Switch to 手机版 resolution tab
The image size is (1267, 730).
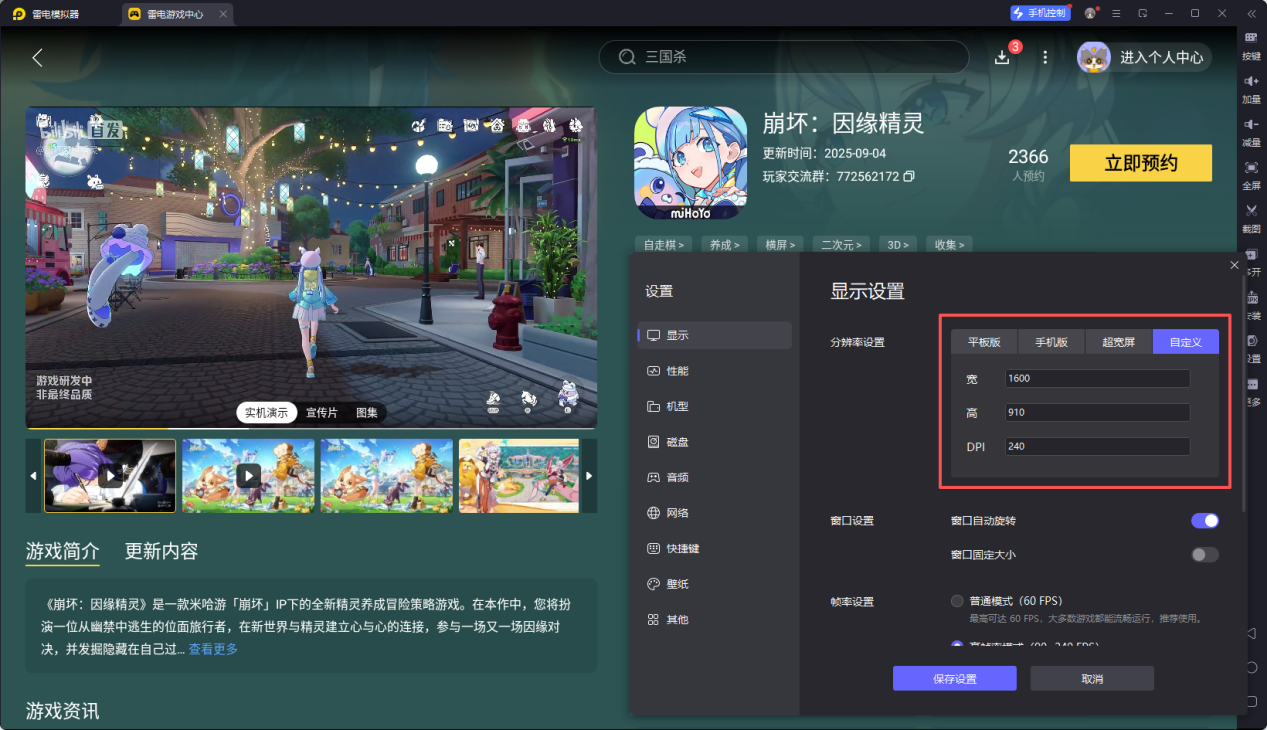click(x=1051, y=342)
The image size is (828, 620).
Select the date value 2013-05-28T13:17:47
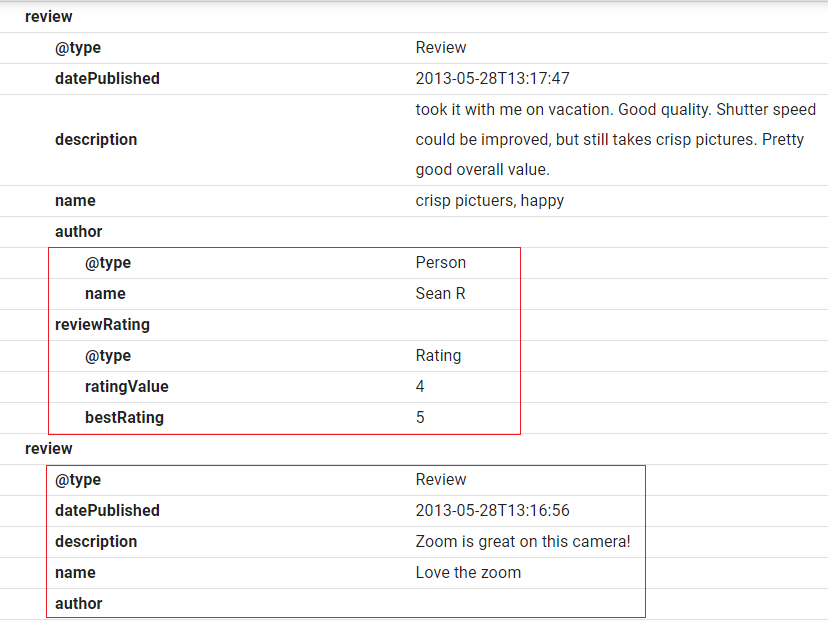tap(492, 78)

---+---

_Task prompt:_
Leave the pictures out. Output exactly, and only, the lines from the one with "The image size is (828, 620)." through the last line of the listing above, both included.

_Result of this exercise:_
The image size is (828, 620).
Select the date value 2013-05-28T13:17:47
tap(492, 78)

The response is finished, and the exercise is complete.